Do this » Carry on the passage about South African art, starting after its final sentence.

--- Source extract ---

Increasingly, and inevitably, black artists began to give voice to a political sensibility that left behind the realist depiction of township life. Lack of resources meant that many had to rely on media other than oil-painting, but making a virtue of necessity gave added force to their work. Dumile Feni (known as Dumile), for instance, became a master of drawing, often in ballpoint pen.
Dumile’s sense of anger and despair fed into work of extraordinary power; his distorted figures seemed to have been physically deformed by the very forces of society. Called “the Goya of the townships”, he painted his own version of Picasso’s Guernica, a cry of pain at human suffering. Dumile went into exile in 1968 and died in New York in 1991.
Black artists such as Azaria Mbatha and John Muafangejo also made striking use of the accessible and relatively cheap medium of the linocut. In the 1980s and 1990s, artists such as William Zulu, Vuyile Cameron Voyifwa, Cyprian Shilakoe and others extended linocut work into what has become practically a subgenre of its own.
The Rice Lady by Vladimir Tretchikoff (1913-2006).
Meanwhile, the idiosyncratic Jackson Hlungwane, discovered by the mainstream community only late in his life, produced a vast body of sculpture in wood and built environments expressing his own highly individual religious world. It contains a multitude of creatures both mythical and real, as well as a large cast of characters.
In this he has something in common with another “outsider artist”, Helen Martins, who obsessively peopled her small-town home – known as the Owl House – with sculptures of concrete and found objects, up to her suicide in 1976.
Yet South Africa’s most successful “outsider” artist is perhaps the Russian émigré Vladimir Tretchikoff, who developed a distinctive style in which arch sentimentality was rendered with virtuoso formal exactitude.
Tretchikoff had considerable commercial acumen, turning paintings such as The Dying Swan and Chinese Girl (also known informally as The Blue Lady) into prints and selling millions around the world. To the post-modern eye, Tretchikoff’s work, long scoffed at as the peak of kitsch, now has a distinctive ironic charm.
From the 1960s on, many South African artists responded to developments in American and British art. The severe yet sensual work of Cecily Sash showed the impact of post-painterly abstraction and later “op art”; the playful surfaces of Helmut Starke and Kevin Atkinson opened the dialogue with pop art.
A wide range of styles and modes were now available to South African artists, and the likes of Judith Mason and Andrew Verster extended the traditions of oil painting into personal expressions of life, society and the world around them.
The Conservationists Ball (1985) by William Kentridge (1955-)
As the apartheid state became more repressive in the 1970s and 1980s, many artists faced the harsh realities of South African life, sometimes obliquely, sometimes head-on.

--- Information supplied ---

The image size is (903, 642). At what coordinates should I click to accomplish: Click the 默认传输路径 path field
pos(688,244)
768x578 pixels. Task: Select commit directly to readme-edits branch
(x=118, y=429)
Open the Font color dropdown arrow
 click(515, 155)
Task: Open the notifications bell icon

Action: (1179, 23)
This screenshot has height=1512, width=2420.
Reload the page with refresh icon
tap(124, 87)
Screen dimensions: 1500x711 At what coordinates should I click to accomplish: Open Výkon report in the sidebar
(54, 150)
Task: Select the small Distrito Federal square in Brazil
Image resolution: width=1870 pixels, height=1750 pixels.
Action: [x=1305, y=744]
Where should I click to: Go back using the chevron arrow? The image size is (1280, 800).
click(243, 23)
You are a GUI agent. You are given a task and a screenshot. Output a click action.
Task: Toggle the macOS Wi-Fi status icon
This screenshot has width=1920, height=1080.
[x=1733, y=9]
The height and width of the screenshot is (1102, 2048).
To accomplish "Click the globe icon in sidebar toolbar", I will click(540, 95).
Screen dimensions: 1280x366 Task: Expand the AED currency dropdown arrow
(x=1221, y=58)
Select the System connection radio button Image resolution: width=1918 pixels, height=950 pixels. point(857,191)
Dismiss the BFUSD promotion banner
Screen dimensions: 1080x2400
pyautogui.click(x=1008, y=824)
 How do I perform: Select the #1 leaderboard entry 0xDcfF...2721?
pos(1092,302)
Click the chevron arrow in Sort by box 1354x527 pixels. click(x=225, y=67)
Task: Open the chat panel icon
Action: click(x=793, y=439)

---

Final result »
In the early 1980s, for instance, Paul Stopforth made a series of works dealing with police torture – the cause of the death of resistance heroes such as Bantu Steve Biko. And Robert Hodgins satirised figures of power in paintings that turned leaders into sinister but laughable echoes of Alfred Jarry’s mad king Ubu.
In paintings, lithographs and sculpture, Norman Catherine developed the playful sensibilities of Walter Battiss into a disturbing private menagerie of threatening and threatened theriomorphs and larger-than-life human figures.
The crowded collages, pastels and charcoals of Helen Sebidi spoke of the struggle of human life; her figures seem to battle upwards, towards the picture plane, as though they were drowning.
William Kentridge used expressionist drawings and highly developed personal metaphors, symbols and characters to expose the hypocrisies and ironies of white South African life. More recently, he has employed his powerful drawing technique in “animated” films and installations, and the set design of Mozart’s The Magic Flute.
Penny Siopis tackled femininity and history in dense, allusive paintings, and in installations, photographs and other conceptual works.
In the 1980s, “resistance art” was increasingly recognised as a genre of expression directed at the white elite’s oppressive exercise of power. For example, trade union posters and T-shirts used imagery that had something in common with the Russian constructivists as well as African art. And anonymous artists placed images of state violence (or bewildering dream reflections) at traffic intersections.
The Butcher Boys by Jane Alexander is one of the most famous contemporary sculptures to come out of South Africa. (Photo: Laurent Chicoineau, Flickr)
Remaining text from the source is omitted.